THE BASIS POINT

How New Home Appraisal Rules Impact You

 

As of May 1, a new regulation prohibits loan officers from talking to home appraisers. Previously, this was one of the first steps in a loan agent’s client advisory process. The new regulation is called the Home Valuation Code of Conduct (HVCC) and was mandated by Fannie Mae and Freddie Mac, which both are regulated by the Federal Housing Finance Agency (FHFA). Now a bank has a stable of appraisers, a loan officer submits an appraisal order, and any appraiser in the stable will be randomly assigned to the order. Banks can choose their own appraisers and set standards for things like experience level and turn-times, but FHFA (using Fannie & Freddie) has to approve each bank’s entire appraisal process.

How Banks Have Implemented HVCC
The result is that banks either have created internal appraisal divisions or contract with outside appraisal management companies. In either case, loan officer is at the mercy of the process regarding how fast an appraisal will be returned and whether the valuation report is credible and accurate. As of now, the majority of HVCC-compliant banks (including most of the major firms) don’t have a dispute policy, meaning if an appraisal misses relevant data and shows inadequate value, there’s nothing a Realtor or borrower or loan officer can do, and the transaction (whether purchase loan or refinance loan) is declined on the basis of inadequate value or unacceptable property characteristics.

There are some exceptions in this area, like California mortgage bank RPM Mortgage, which has an FHFA-approved appraisal process that includes a dispute policy, under which borrowers and Realtors can submit evidence if they disagree with an appraisal’s findings. Evidence is reviewed by RPM’s appraisal division and if credible, will be forwarded to appraiser for comment.

How HVCC Has Worked In First 2 Months
The first two months of this new regulation have been bumpy. There’s furious debate on Capitol Hill and in the mortgage loan trenches.

On The Hill, there are currently two proposals in the House for 18-month suspensions of HVCC in an effort to protect jobs of independent appraisers. Our position is that suspension or repeal seems unlikely, and even if the current suspension proposal went through, banks would stay the course given massive investments made into implementing HVCC.

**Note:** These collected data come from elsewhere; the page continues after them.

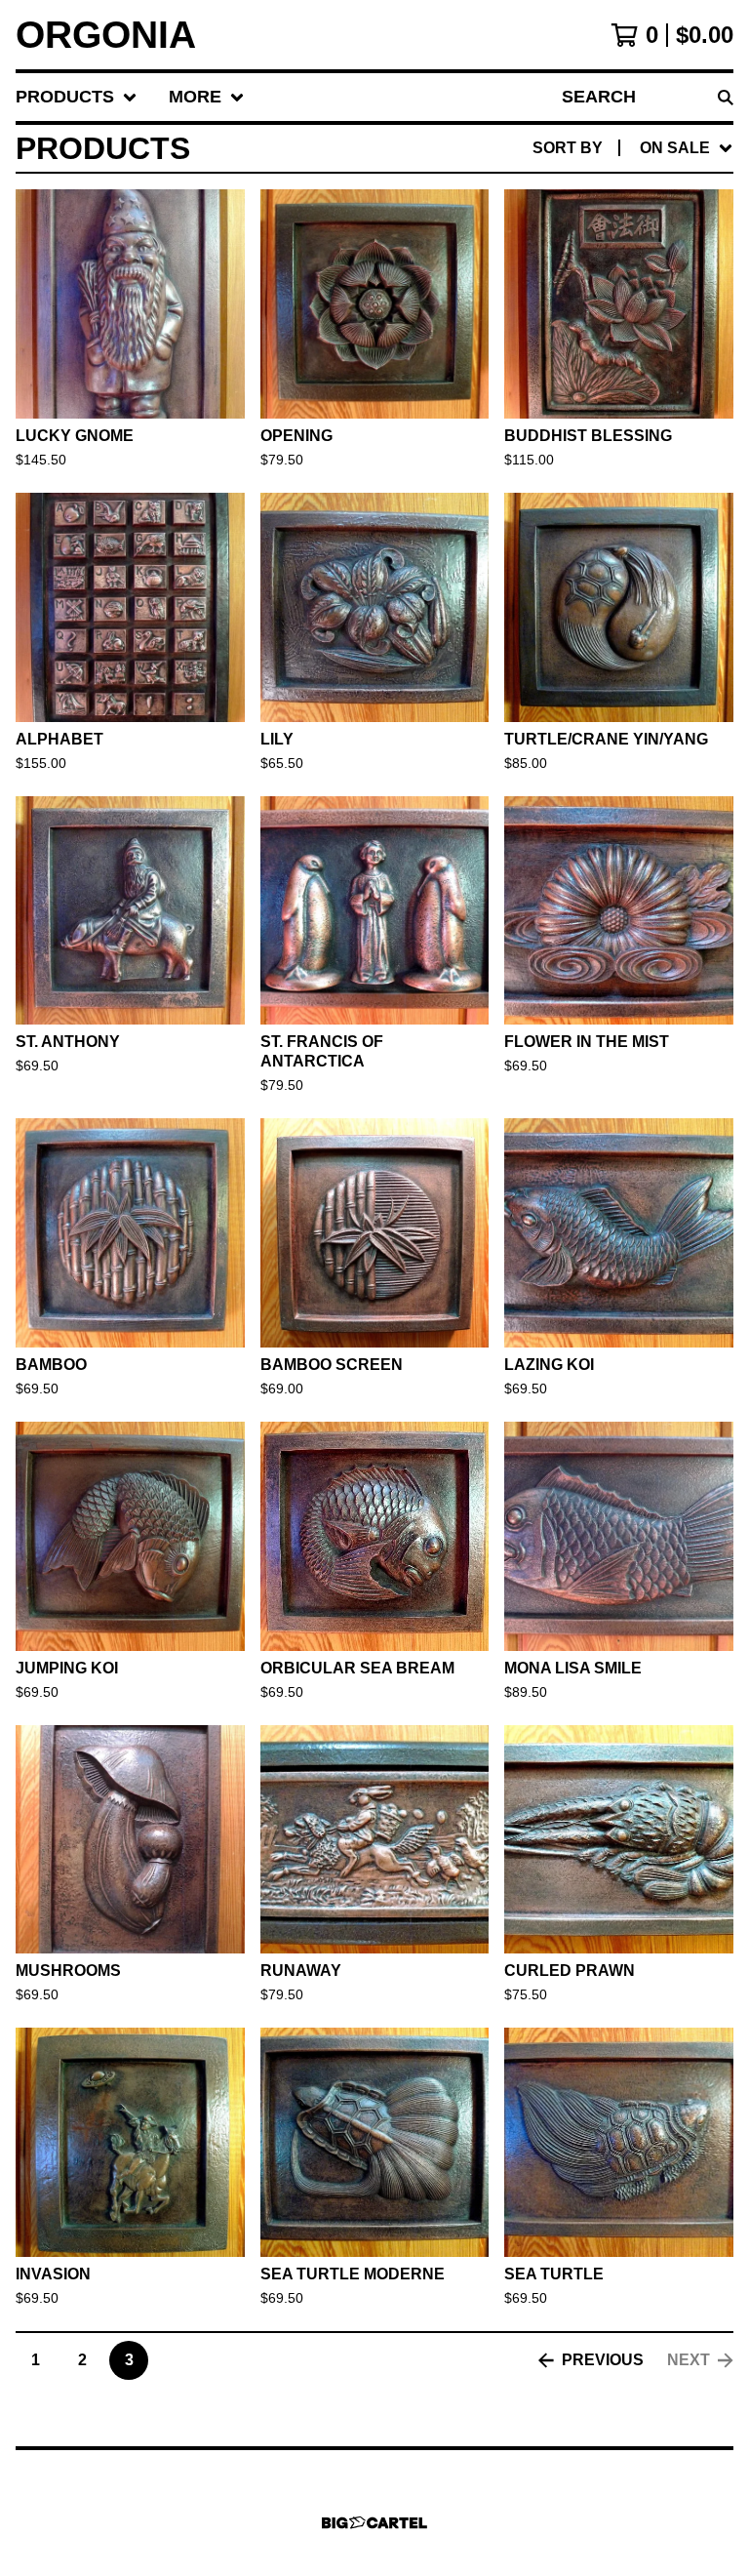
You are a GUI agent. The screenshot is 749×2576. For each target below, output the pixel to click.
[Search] (725, 97)
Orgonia (106, 35)
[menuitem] (77, 97)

In the trenches, borrowers, Realtors and loan officers are seeing increasing cases of complacent appraisers—or far flung appraisers being assigned to an area where they have no local knowledge—missing relevant data and causing delays or cancellations of purchase and refinance transactions.

What You Should Do
When you’re shopping around for a home loan, it’s absolutely critical to ask specific questions about the bank’s appraisal process. If the bank doesn’t have a dispute process, your transaction could be at risk. Your budget can also be at risk because appraisals must be paid in advance with the overwhelming majority of banks.

Since property valuation is art and science—with countless location and property characteristics that affect value analysis—it seems inevitable that more banks will have to sharpen their HVCC processes and allow for smarter communication with appraisers. But until then, a regulation sold as consumer protection leaves the consumer to protect themselves—so work with a loan advisor and bank you trust.